Linux kernel mirror (for testing) git.kernel.org/pub/scm/linux/kernel/git/torvalds/linux.git
kernel os linux

net: af_packet: Use hrtimer to do the retire operation

In a system with high real-time requirements, the timeout mechanism of
ordinary timers with jiffies granularity is insufficient to meet the
demands for real-time performance. Meanwhile, the optimization of CPU
usage with af_packet is quite significant.

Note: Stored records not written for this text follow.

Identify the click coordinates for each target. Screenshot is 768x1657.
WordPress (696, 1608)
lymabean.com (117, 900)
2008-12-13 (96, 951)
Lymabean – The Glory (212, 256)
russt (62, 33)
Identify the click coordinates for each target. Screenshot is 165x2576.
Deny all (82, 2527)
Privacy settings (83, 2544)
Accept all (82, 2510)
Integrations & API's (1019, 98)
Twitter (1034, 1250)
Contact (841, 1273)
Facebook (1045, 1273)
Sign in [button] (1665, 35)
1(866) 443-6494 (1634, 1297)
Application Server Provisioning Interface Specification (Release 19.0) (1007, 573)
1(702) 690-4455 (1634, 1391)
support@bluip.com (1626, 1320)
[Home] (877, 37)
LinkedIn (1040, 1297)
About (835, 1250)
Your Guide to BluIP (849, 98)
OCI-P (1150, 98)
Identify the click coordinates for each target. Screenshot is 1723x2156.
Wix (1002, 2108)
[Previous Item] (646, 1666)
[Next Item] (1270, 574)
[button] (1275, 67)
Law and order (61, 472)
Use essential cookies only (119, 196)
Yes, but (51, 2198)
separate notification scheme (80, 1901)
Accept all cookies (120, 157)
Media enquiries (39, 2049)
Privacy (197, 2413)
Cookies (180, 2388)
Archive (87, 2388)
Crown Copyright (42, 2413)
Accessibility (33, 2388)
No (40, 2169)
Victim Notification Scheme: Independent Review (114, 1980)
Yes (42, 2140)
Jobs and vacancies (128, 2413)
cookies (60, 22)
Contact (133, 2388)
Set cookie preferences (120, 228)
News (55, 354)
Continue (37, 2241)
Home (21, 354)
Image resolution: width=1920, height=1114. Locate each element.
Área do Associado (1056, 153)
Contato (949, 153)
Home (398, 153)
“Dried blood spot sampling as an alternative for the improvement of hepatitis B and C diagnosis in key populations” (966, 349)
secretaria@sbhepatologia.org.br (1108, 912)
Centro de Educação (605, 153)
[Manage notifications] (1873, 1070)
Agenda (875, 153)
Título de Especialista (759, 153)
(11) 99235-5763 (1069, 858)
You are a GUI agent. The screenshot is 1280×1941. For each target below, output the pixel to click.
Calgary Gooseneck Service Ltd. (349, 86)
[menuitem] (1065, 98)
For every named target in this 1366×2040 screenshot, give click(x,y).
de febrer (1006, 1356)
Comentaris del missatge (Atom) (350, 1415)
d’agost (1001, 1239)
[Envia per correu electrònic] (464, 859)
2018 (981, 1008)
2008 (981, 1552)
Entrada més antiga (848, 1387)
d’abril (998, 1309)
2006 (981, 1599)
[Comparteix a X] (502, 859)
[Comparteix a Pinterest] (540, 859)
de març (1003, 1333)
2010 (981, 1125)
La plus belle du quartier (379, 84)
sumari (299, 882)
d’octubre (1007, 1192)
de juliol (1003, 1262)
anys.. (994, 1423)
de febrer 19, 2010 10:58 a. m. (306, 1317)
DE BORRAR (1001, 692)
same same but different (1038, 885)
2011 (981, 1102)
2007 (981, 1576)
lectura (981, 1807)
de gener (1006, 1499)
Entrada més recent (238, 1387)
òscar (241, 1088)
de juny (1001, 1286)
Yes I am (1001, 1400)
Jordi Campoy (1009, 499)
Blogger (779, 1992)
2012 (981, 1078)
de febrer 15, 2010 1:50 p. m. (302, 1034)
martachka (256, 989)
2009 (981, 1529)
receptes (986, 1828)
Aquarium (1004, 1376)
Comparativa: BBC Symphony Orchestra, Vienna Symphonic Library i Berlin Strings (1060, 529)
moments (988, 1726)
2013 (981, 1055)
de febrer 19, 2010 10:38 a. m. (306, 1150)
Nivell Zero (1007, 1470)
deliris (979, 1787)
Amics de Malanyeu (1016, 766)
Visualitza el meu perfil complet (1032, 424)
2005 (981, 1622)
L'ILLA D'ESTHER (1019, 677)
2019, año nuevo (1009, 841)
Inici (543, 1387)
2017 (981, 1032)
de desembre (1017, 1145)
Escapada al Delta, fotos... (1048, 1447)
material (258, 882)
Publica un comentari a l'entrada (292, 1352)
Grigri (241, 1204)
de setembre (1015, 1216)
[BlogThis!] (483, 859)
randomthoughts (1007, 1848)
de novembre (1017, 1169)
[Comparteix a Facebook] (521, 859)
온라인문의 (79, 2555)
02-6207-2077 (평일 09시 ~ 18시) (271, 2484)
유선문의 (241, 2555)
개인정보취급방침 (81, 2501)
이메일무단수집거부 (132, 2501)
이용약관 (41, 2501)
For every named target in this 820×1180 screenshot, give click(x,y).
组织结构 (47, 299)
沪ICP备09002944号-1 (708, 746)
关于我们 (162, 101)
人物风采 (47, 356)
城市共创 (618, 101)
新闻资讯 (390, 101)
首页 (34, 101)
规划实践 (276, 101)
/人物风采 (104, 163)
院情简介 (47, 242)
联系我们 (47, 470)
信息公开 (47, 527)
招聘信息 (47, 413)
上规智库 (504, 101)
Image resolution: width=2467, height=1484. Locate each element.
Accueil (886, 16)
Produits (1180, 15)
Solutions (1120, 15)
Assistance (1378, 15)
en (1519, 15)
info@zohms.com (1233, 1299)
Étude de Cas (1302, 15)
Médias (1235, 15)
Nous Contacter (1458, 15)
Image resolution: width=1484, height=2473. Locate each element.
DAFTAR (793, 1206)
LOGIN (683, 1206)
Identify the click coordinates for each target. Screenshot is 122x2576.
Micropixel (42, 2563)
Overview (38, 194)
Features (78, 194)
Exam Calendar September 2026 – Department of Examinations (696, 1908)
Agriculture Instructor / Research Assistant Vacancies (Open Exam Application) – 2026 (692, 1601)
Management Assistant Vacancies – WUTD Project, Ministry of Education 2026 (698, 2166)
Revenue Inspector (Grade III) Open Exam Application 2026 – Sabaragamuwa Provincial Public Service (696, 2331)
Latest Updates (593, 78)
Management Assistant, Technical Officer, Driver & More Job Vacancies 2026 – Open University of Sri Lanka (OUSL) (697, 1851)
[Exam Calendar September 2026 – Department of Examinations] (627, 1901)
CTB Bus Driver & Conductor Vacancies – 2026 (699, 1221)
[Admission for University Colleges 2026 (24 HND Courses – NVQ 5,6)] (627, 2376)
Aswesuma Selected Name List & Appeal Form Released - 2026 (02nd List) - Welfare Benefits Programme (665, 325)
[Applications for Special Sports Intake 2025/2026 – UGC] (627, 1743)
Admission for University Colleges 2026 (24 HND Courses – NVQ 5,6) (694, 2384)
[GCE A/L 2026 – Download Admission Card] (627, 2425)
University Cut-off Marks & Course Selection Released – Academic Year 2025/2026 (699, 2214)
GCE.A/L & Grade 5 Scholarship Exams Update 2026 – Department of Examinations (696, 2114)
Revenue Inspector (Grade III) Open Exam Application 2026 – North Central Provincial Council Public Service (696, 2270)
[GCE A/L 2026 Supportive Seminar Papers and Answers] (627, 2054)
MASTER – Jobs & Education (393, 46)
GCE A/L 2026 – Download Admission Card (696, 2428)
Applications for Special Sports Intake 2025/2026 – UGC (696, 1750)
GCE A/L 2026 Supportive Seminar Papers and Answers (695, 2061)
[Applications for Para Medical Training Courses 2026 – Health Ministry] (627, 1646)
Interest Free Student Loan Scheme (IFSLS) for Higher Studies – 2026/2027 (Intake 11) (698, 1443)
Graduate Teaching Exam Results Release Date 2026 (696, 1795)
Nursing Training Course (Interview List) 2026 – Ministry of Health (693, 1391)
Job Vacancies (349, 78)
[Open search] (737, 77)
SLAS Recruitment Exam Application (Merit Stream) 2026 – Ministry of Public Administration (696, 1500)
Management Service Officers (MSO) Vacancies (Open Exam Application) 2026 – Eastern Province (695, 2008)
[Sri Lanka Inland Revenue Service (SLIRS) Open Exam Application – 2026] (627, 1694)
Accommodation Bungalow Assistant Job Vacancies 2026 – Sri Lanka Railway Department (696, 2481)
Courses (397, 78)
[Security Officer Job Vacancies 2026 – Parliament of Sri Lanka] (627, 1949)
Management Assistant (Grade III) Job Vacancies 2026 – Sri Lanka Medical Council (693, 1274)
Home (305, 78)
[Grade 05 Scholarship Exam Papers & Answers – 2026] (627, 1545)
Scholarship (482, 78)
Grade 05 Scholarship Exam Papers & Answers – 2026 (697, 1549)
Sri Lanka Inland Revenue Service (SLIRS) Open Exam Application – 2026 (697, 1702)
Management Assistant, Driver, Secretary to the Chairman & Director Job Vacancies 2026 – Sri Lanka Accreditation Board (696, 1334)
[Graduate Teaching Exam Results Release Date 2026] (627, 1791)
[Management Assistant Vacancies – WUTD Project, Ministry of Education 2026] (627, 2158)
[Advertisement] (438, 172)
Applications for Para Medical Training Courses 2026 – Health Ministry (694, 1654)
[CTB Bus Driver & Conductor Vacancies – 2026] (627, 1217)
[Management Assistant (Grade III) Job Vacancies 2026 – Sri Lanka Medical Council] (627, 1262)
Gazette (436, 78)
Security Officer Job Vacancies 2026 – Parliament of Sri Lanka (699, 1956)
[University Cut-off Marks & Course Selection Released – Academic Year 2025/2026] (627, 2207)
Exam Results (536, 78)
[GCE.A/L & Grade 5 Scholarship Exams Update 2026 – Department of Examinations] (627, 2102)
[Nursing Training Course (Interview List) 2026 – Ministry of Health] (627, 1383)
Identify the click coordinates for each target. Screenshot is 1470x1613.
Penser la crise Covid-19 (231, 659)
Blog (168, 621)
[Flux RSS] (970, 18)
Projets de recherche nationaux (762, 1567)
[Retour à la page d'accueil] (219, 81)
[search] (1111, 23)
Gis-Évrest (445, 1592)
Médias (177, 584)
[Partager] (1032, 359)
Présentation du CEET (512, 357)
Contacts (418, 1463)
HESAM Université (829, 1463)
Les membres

Use hrtimer instead of timer
to help compensate for the shortcomings in real-time performance.
In HZ=100 or HZ=250 system, the update of TP_STATUS_USER is not real-time
enough, with fluctuations reaching over 8ms (on a system with HZ=250).
This is unacceptable in some high real-time systems that require timely
processing of network packets. By replacing it with hrtimer, if a timeout
of 2ms is set, the update of TP_STATUS_USER can be stabilized to within
3 ms.

Delete delete_blk_timer field, because hrtimer_cancel will check and wait
until the timer callback return and ensure never enter callback again.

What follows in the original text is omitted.